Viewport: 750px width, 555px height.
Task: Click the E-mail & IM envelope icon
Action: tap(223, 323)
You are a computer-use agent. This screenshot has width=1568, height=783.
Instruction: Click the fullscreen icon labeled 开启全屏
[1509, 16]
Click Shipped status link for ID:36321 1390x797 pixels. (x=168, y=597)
-------------------------
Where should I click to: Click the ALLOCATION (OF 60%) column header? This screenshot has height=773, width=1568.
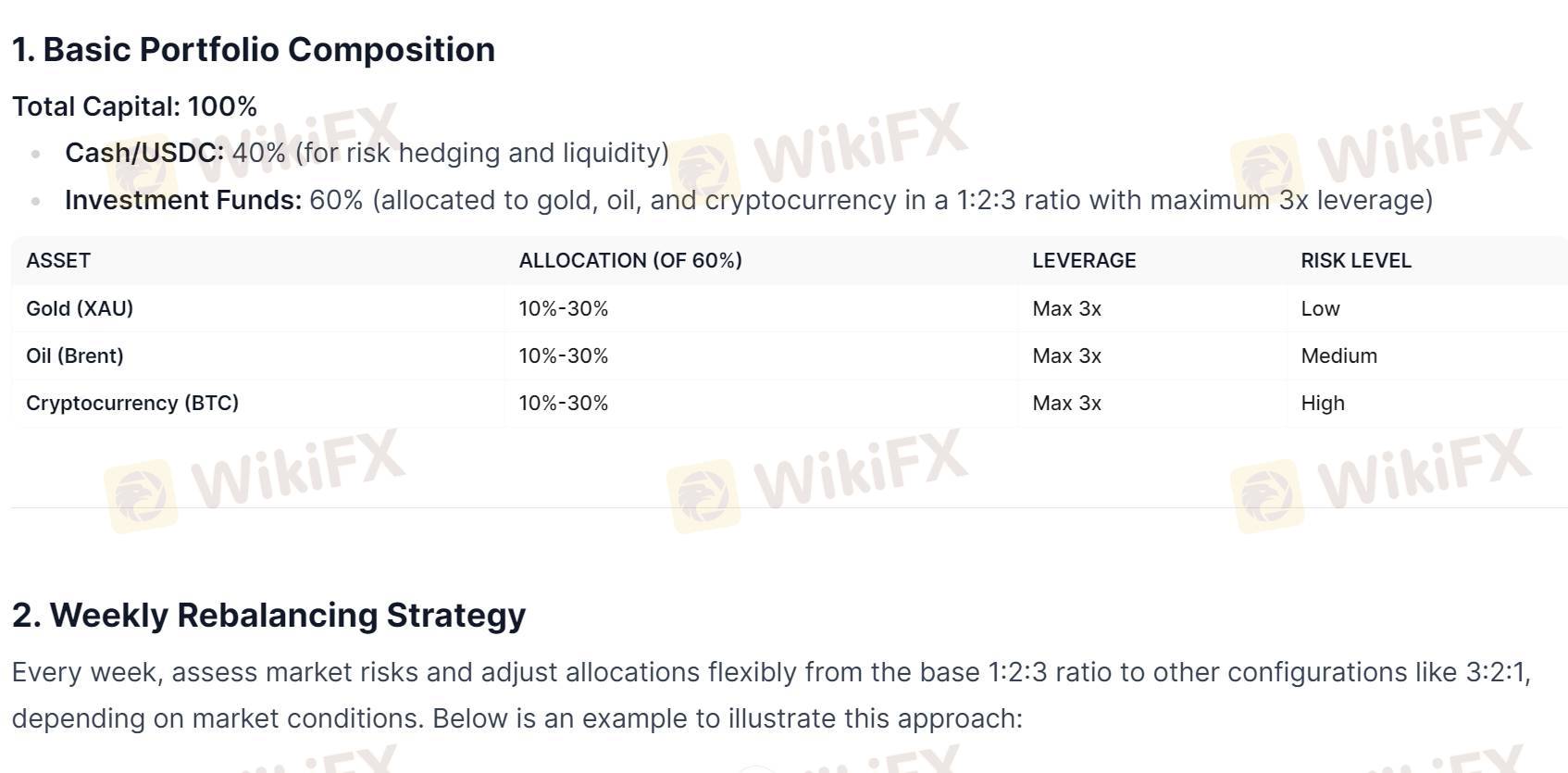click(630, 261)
-------------------------
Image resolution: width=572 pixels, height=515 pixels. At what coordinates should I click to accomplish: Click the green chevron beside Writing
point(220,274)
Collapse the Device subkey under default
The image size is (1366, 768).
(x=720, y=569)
-------------------------
Task prompt: Copy out, word for word, the rows beginning with the line that contains "Viewport: 750px width, 555px height." and ending with the line that contains "Click Shipped status".

Result:
Viewport: 750px width, 555px height.
Task: Click the E-mail & IM envelope icon
Action: tap(223, 323)
You are a computer-use agent. This screenshot has width=1568, height=783.
Instruction: Click the fullscreen icon labeled 开启全屏
[1509, 16]
Click Shipped status link for ID:36321 1390x797 pixels. (x=168, y=597)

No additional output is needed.